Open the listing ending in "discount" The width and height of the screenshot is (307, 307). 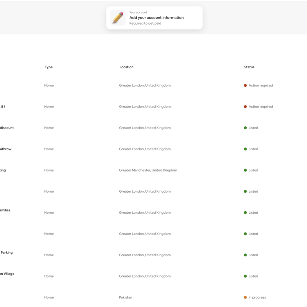pyautogui.click(x=7, y=128)
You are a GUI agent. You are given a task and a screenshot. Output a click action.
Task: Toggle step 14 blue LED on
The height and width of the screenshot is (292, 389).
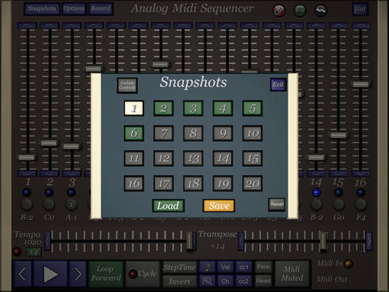(316, 192)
##########
Your answer must be exactly the lines from the one containing "Task: Toggle step 14 blue LED on" through the last line of the records above, both included, with every picture left out.

**OUTPUT OF THE EXERCISE**
Task: Toggle step 14 blue LED on
The height and width of the screenshot is (292, 389).
(316, 192)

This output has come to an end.